Which of the following features differentiates Marfan syndrome from Ehlers-Danlos syndrome (EDS):

. Joint hypermobility
. Scoliosis
. Lens dislocation
. Vascular problems
. Joint dislocations

Correct Answer & Explanation

. Lens dislocation


Explanation

Patients with Ehlers-Danlos syndrome (EDS) and Marfan syndrome may have joint hypermobility, scoliosis, vascular problems, and recurrent joint instability. Patients with Marfan syndrome also develop lens dislocations, and while some patients with EDS exhibit eye problems, it is related to ocular globe fragility. Lens dislocation is not a feature of EDS.

Question 200

Topic: Thoracolumbar Spine & Deformity

A 35-year-old male falls from a ladder and sustains an L2 burst fracture. Imaging shows 40% canal compromise.
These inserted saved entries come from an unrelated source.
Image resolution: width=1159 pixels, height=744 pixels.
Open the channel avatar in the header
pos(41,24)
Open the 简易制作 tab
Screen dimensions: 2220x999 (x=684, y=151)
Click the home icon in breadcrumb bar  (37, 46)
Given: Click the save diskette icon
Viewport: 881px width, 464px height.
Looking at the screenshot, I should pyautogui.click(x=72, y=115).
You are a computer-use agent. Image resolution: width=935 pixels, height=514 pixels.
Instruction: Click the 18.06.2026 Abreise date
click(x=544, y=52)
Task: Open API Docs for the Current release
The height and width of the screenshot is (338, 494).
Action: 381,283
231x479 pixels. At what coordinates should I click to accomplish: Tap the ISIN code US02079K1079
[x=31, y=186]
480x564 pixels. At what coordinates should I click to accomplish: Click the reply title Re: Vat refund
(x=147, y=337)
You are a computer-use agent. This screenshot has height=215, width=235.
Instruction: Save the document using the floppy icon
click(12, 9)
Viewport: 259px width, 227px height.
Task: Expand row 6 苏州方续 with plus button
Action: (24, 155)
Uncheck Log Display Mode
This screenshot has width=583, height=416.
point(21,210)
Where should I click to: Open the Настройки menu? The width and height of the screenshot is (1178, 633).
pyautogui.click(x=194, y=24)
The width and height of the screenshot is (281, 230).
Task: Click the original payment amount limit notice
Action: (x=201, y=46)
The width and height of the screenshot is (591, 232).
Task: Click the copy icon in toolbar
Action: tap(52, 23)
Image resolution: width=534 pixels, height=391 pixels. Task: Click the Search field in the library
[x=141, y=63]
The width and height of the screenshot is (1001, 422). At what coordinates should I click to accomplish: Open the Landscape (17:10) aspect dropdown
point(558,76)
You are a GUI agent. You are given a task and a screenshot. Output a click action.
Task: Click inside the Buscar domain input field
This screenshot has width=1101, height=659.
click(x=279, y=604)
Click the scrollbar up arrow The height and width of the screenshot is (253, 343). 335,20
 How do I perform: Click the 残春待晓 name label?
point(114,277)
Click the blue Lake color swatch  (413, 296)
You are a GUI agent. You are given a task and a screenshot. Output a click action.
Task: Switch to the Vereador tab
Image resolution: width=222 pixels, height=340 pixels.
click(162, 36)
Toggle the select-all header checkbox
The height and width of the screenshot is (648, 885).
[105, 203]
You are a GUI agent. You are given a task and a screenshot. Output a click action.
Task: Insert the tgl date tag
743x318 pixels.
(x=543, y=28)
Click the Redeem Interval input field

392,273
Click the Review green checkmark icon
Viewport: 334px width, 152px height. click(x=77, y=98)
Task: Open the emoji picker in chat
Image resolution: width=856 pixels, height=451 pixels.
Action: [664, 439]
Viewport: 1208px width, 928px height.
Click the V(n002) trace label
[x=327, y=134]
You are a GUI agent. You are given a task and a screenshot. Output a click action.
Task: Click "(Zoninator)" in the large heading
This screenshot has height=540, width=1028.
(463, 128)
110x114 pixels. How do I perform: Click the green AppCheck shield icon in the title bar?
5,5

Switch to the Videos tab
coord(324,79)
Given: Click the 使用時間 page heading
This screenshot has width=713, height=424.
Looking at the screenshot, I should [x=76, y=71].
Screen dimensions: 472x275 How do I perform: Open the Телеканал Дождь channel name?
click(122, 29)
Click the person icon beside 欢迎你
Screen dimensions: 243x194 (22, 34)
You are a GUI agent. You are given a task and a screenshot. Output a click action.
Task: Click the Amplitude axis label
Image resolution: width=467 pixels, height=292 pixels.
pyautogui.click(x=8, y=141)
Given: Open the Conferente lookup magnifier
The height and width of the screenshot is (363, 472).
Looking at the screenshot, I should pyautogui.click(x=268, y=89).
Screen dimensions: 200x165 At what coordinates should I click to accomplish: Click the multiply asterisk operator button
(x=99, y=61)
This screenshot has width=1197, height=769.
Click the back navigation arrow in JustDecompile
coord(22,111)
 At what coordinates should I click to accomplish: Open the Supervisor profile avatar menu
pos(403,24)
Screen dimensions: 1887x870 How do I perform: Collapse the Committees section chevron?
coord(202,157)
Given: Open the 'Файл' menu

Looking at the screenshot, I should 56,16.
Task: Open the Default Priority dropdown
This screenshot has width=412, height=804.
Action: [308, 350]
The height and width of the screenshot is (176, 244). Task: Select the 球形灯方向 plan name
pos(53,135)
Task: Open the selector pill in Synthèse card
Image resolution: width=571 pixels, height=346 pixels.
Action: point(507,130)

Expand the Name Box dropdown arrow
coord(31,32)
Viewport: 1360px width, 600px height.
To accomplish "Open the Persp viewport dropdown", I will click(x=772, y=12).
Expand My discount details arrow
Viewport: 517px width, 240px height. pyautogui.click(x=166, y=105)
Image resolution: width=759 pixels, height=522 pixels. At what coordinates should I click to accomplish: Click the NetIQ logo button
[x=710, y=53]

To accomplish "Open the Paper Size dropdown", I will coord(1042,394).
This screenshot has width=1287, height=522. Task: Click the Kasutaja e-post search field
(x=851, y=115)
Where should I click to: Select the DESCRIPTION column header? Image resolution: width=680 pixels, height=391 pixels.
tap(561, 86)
He is neurologically intact, and MRI confirms an intact posterior ligamentous complex. According to the Thoracolumbar Injury Classification and Severity Score (TLICS), what is his total score and the generally recommended management?

. Score 2; Non-operative management
. Score 4; Operative management
. Score 5; Operative management
. Score 7; Operative management
. Score 1; Non-operative management

Correct Answer & Explanation

. Score 2; Non-operative management


Explanation

Under the TLICS system, a burst fracture scores 2 points, intact neurological status is 0 points, and an intact posterior ligamentous complex is 0 points, resulting in a total score of 2. A score of 3 or less is an indication for non-operative management.